#### Given text
Invasion Day

In the midst of composing my series of reports or short essays on the communities I visited in recent weeks, I find myself appalled, astonished, and agonized to be reading about Prime Minister John Howard’s invasion of the Northern Territory and his program for the destruction of those very communities. If you want to get a heavy dose this weekend, have a look at The Australian‘s Indigenous Welfare Special Report for a dozen or more articles on what Howard is proposing, why it’s time, and what it all might mean. Nicolas Rothwell’s analysis, “Nothing less than a new social order,” gets to the heart of the matter quickly.

With rapier speed and devastating force, the federal Government seized control yesterday of the Aboriginal heart of Australia, sweeping away a generation’s worth of political assumptions and imposing a completely new pattern of surveillance and control over the remote indigenous communities of the centre and the north.

Let there be no mistake: yesterday’s declaration of a national emergency by John Howard ranks with the referendum of 1967, or the passage of land rights in the Northern Territory, as a turning point in Australian history: in what direction remains to be seen.

Jim Belshaw has offered the best outline of exactly what the Prime Minister is proposing on his blog, Personal Reflections

First, the intention to introduce widespread alcohol restrictions on Northern Territory Aboriginal land for six months. The Federal Government will ban the sale, possession, transportation and the consumption of alcohol and (introduce the) broader monitoring of take away sales across the Northern Territory.

Second, the Government will bear the cost of medical examinations of all indigenous children in the Northern Territory under the age of 16 and will provide the resources to deal with any follow up medical treatment that may be needed.

Third, change welfare payment arrangements so that 50 per cent of the payments to parents can only be used to purchase food or other essentials. This requirement will follow the parent wherever that parent may go, so the obligation cannot be avoided simply by moving to another part of Australia.

The Prime Minister also foreshadowed that Mr Brough would be bringing to Cabinet at its next meeting some proposals to further extend the conditionality of welfare payments to all Australians receiving income support to ensure that these payments are used for the benefit of their children.

Fourth, the Government will enforce school attendance by linking income support and family assistance payments to school attendance for all people living on Aboriginal land. The Government will ensure that meals are provided for children at school with parents paying for the meals.

Fifth, the Government will take control of townships through five year leases to ensure that property and public housing can be improved. If that involves the payment of compensation on just terms as required by the Commonwealth Constitution then that compensation will be readily paid. The Government will also require intensive on ground clean up of communities to make them safer and healthier by marshalling local workforces through Work for the Dole arrangements.

Sixth, the Government will scrap the permit system (this controls outside access) for common areas and road corridors on Aboriginal land.

Seventh, the Government would ban the possession of x-rated pornography in the proscribed areas and would check all publicly funded computers for evidence of the storage of pornography.

Eighth, to enforce law and order there would be an immediate increase in policing levels. Here the Government would be asking each state police service to provide up to 10 officers who’ll be sworn as police in the Northern Territory. Special financial incentives would be provided to reward the police in question.

Ninth, additional resources would be provided to set up an Australian Government sexual abuse reporting desk, while the Government would also ask the intergovernmental ministerial council to formally refer the issue of child abuse to the Australian Crime Commission to allow the Crime Commission to locate and identify perpetrators of sexual abuse of indigenous children in other areas of Australia.
########
## [What you need to do]
(1) Answer these questions from the Invasion Day text:
(a) For how long would the alcohol restrictions on Northern Territory Aboriginal land apply?
(b) Below what age would indigenous children in the Northern Territory receive medical examinations paid for by the Government?
(c) How many officers would each state police service be asked to provide?
(2) Change "five year leases" to "ten year leases" in the passage of the Invasion Day text starting at "Fourth, the Government" and ending at "the Dole arrangements.", and write out the revised passage.
The items after this point come from a different source.
#### Material provided
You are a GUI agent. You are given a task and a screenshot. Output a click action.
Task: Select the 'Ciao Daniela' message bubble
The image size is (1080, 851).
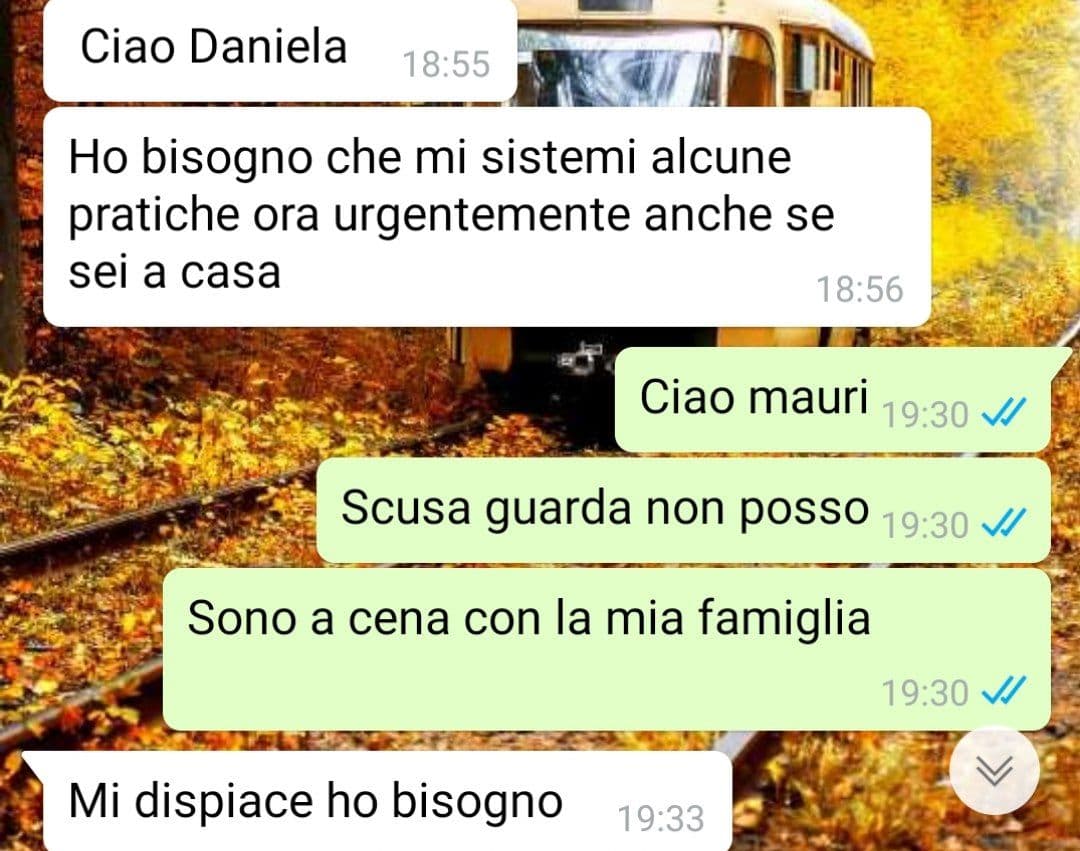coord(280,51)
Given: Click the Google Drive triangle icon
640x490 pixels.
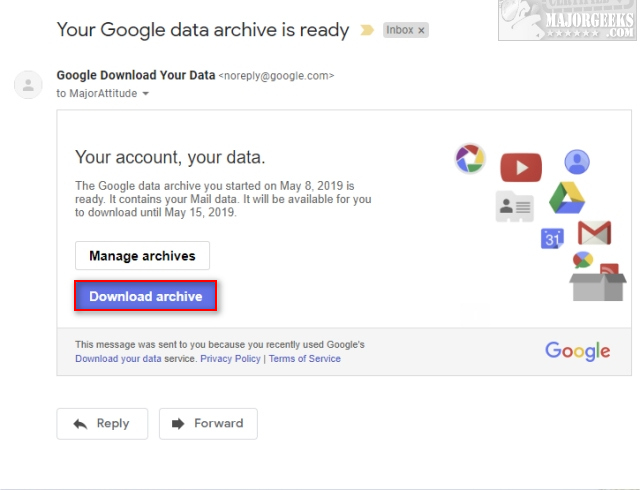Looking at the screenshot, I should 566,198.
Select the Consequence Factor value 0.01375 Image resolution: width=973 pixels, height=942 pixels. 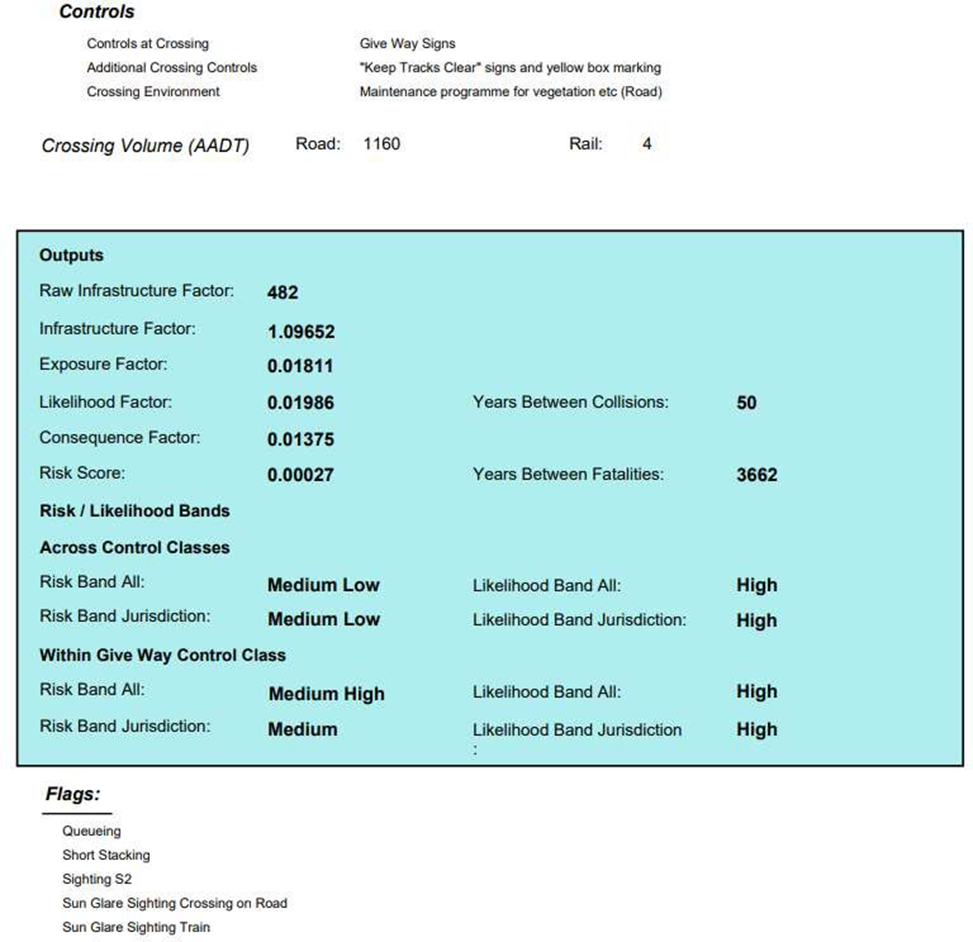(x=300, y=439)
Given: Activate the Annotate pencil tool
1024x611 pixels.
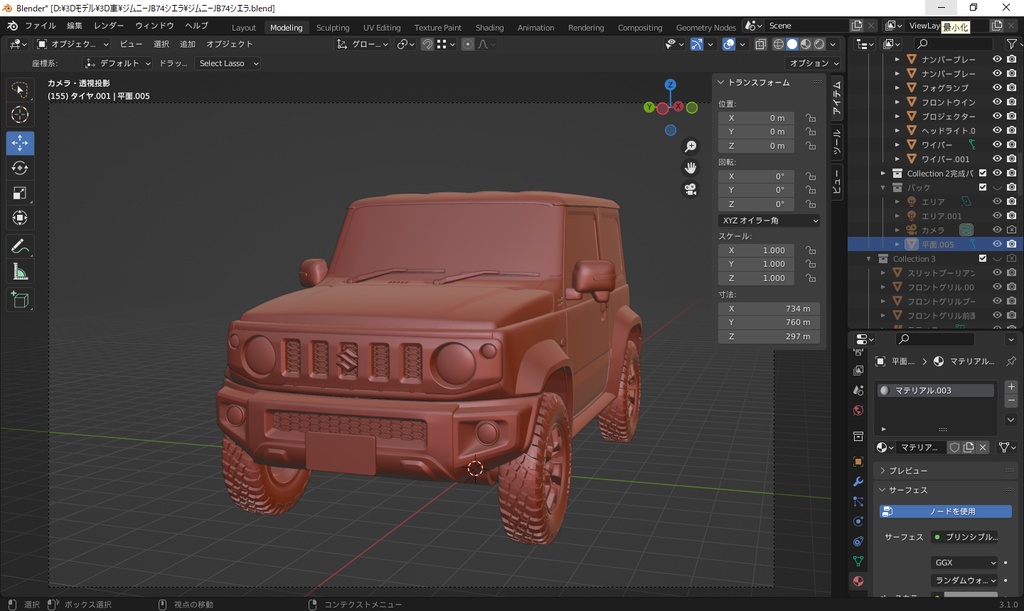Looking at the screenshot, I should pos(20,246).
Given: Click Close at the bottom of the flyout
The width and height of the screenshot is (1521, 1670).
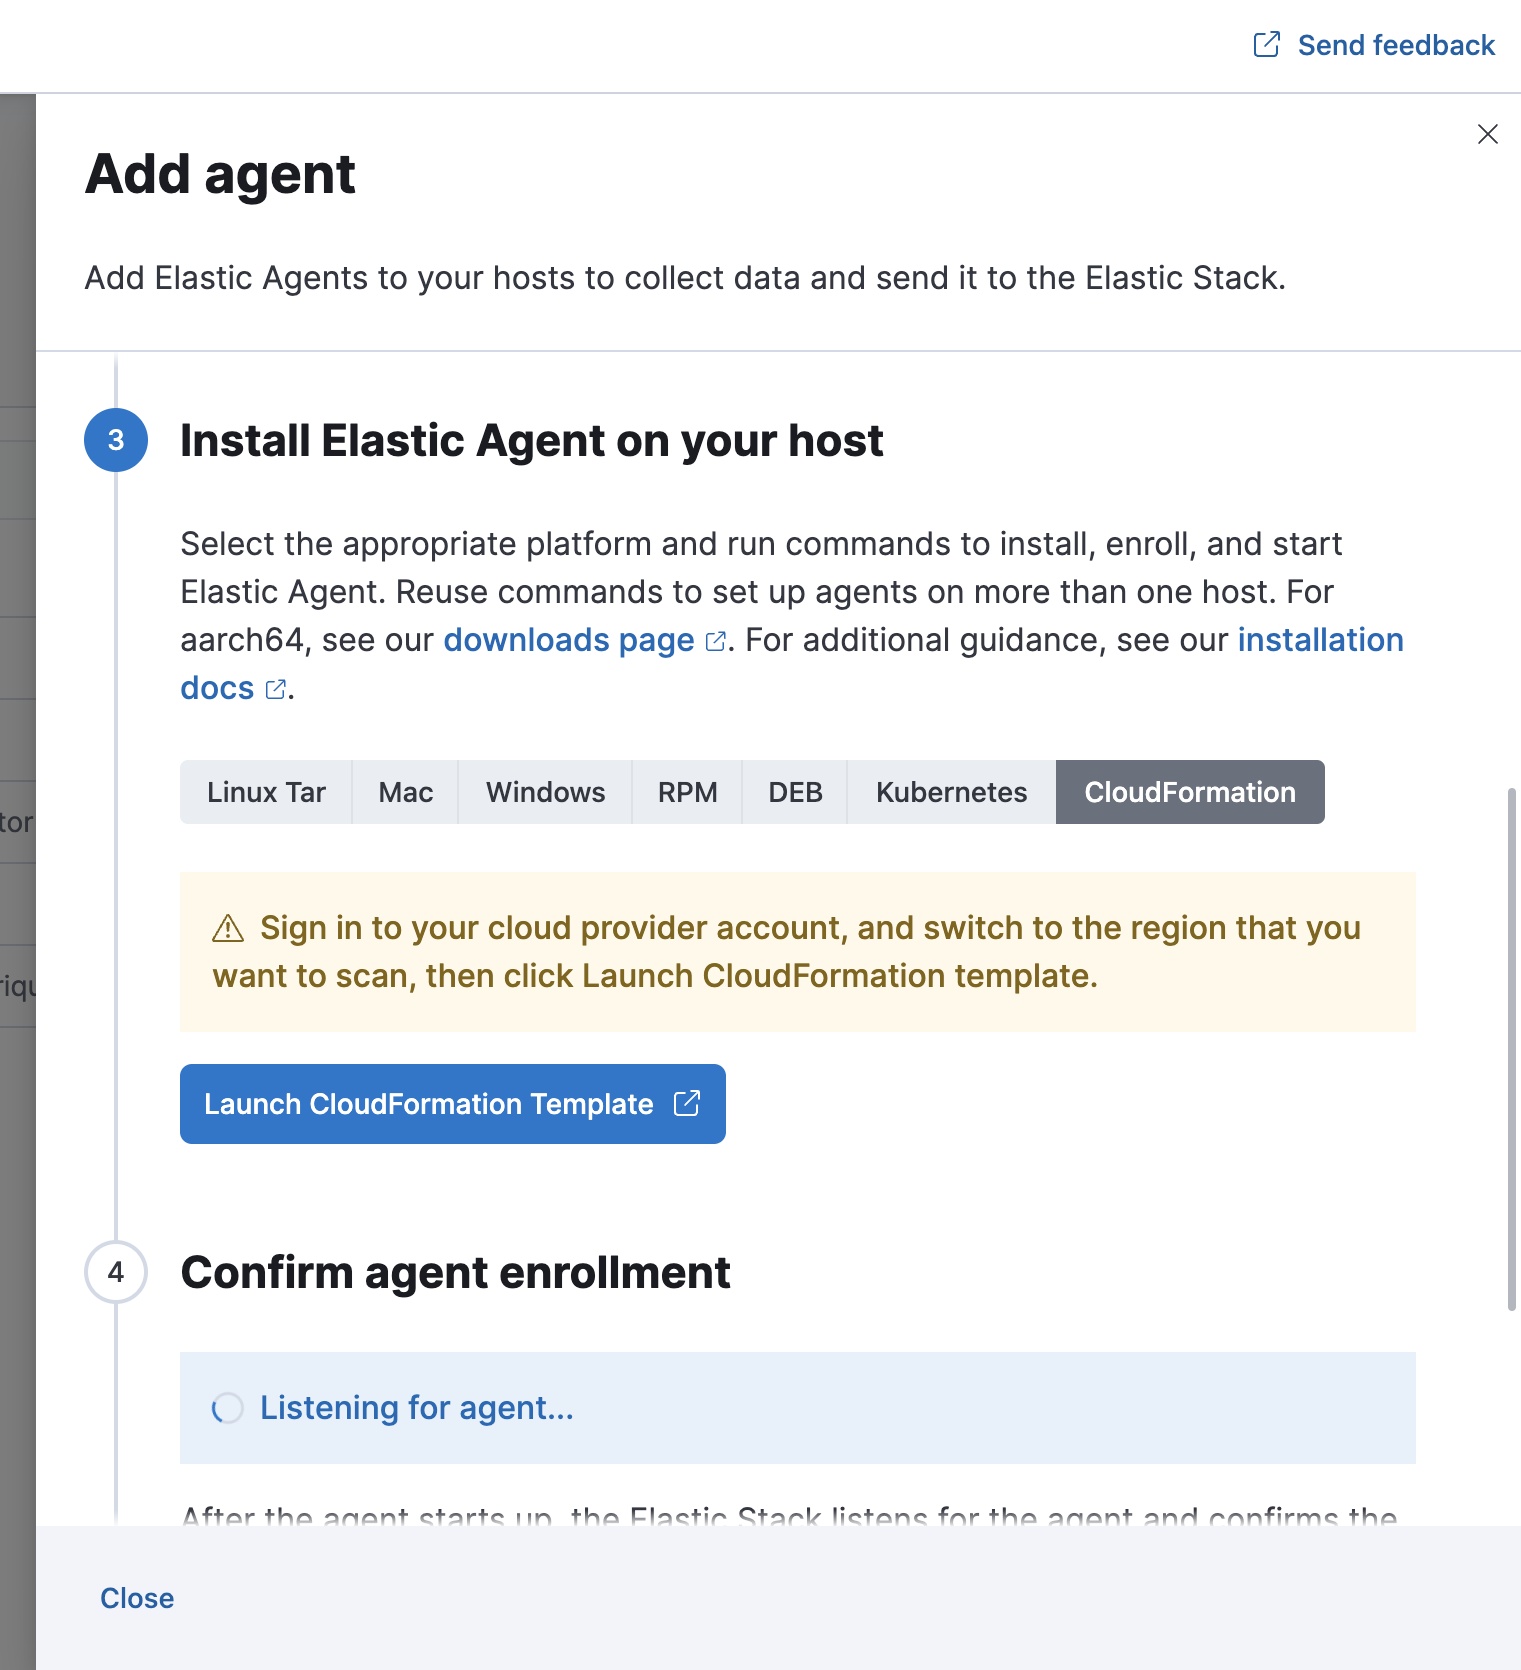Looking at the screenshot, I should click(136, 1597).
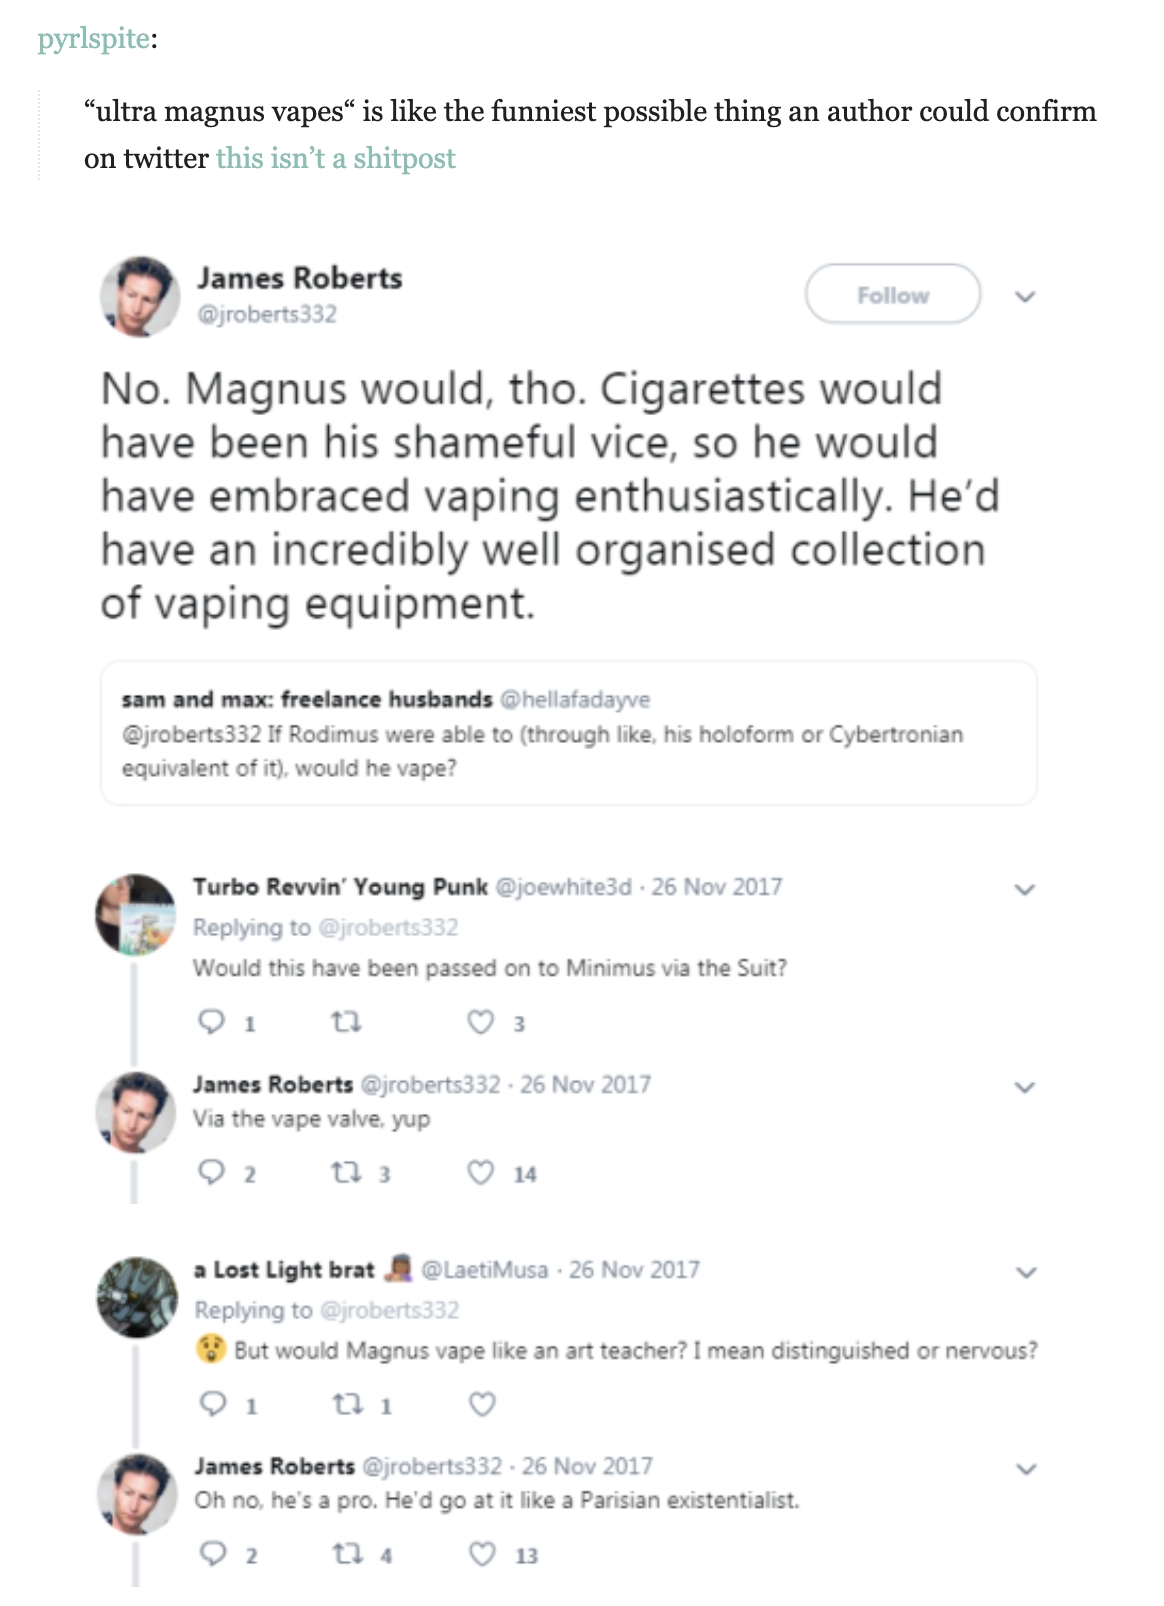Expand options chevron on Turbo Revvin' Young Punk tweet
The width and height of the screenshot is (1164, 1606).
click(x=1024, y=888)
########
## [Answers in order]
(1)
(a) Six months.
(b) 16.
(c) Up to 10.

(2)
Fourth, the Government will enforce school attendance by linking income support and family assistance payments to school attendance for all people living on Aboriginal land. The Government will ensure that meals are provided for children at school with parents paying for the meals.

Fifth, the Government will take control of townships through ten year leases to ensure that property and public housing can be improved. If that involves the payment of compensation on just terms as required by the Commonwealth Constitution then that compensation will be readily paid. The Government will also require intensive on ground clean up of communities to make them safer and healthier by marshalling local workforces through Work for the Dole arrangements.